L’une des accusations portées concernait la ressemblance du visage caricaturé avec ceux de juifs caricaturés dans le Stürmer, journal de propagande nazie. Charlier reconnaît qu’« il y a une ressemblance troublante quand on compare les deux [la caricature et le char] », mais précise immédiatement qu’« on a pu établir, preuves à l’appui, que le visage utilisé lors du carnaval avait été utilisé les années antérieures. Au départ, ce visage était une caricature d’un homme politique, il n’a jamais été conçu pour être un visage juif. Les organisateurs du carnaval réutilisent des visages parce que ça coûte cher d’en refaire ». Passons sur le fait, qui sans doute ne signifie rien d’un point de vue strictement « légaliste », qu’il est tout de même inquiétant qu’une caricature d’homme politique puisse si facilement être reconvertie en un visage de juif tel que dépeint par la propagande nazie. « Précédemment, en effet, ces figures hideuses n’étaient pas affublées de signifiants à hautes charges antisémites, entendez couverts de diamants, de dollars, de sacs d’or et bien entendu accompagnés de rats » souligne Joël Kotek, qui cite cette formule lacanienne : « ce qu’on ne veut pas voir est ce qui nous regarde le plus. »
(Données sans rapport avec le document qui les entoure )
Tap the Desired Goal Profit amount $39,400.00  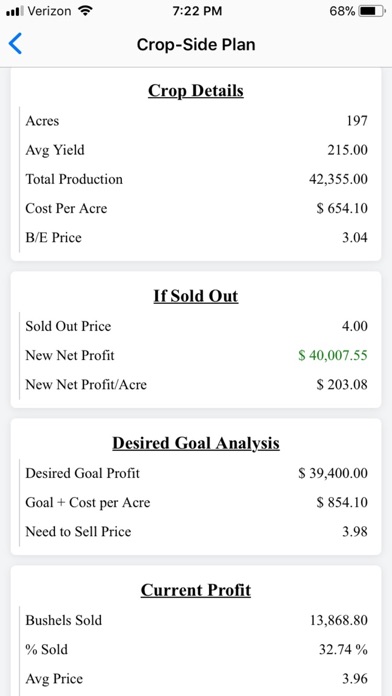(x=333, y=473)
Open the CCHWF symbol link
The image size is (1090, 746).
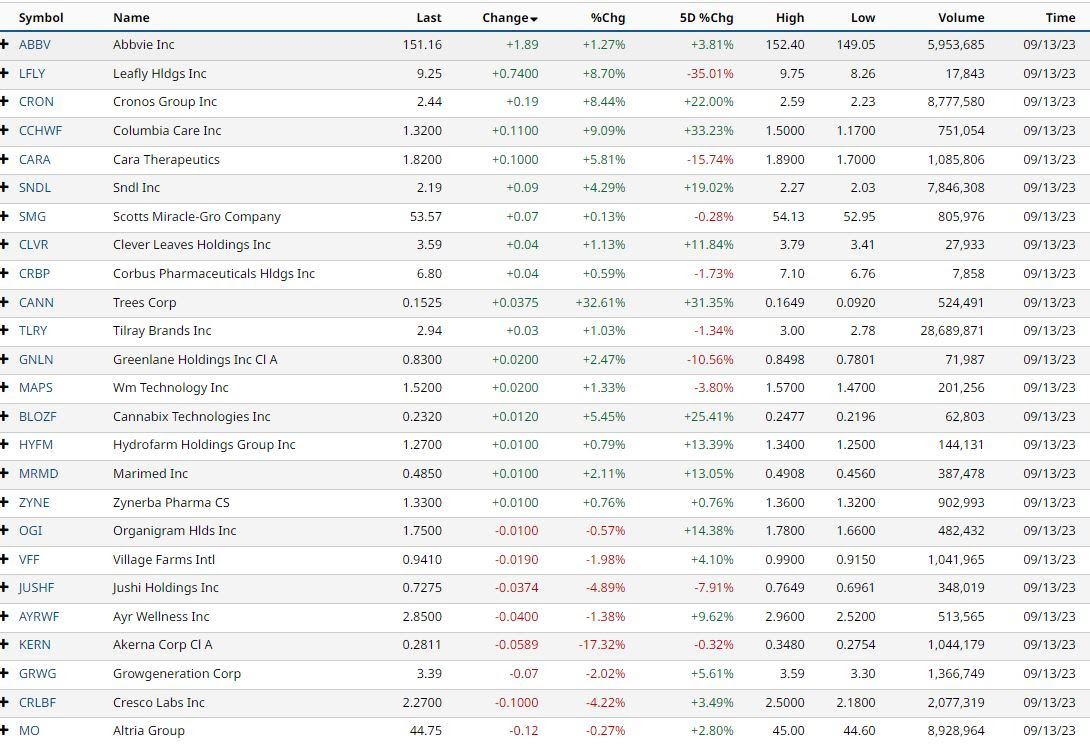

Le choix du thème du char de l’édition 2019 fait prendre la mesure de l’ampleur du problème, et de la timidité de la réaction d’Unia. Le groupe carnavalesque était en difficulté financière cette année-là, ce qui les a poussés à représenter l’idée d’« épargne ». On aurait aimé assister à la séance de brainstorming qui a conduit à l’idée de produire des caricatures de juifs orthodoxes aux nez crochus, assis sur des sacs d’or. Patrick Charlier nous fait remarquer ce qui est apparemment passé sous le radar des organisateurs du festival : « Ils font le choix d’associer la nécessité d’épargner de l’argent avec celle de représenter des juifs. C’est très clairement un stéréotype antisémite ».Les petits animaux placés sur le char – des rats ou des souris – avaient ajouté à la polémique. Les accusations, rappelées par le directeur d’Unia, avaient porté sur le processus d’ « animalisation » typique de la rhétorique antisémite. Comme le rapporte Charlier, sans donner crédit à l’explication, les carnavaliers, s’en étaient défendus : « il y a selon eux une expression en néerlandais qui dit que les souris épargnent de l’argent ». Puisqu’il y a aussi une expression antisémite qui dit que les juifs épargnent de l’argent, la logique de composition du char paraît en effet s’imposer.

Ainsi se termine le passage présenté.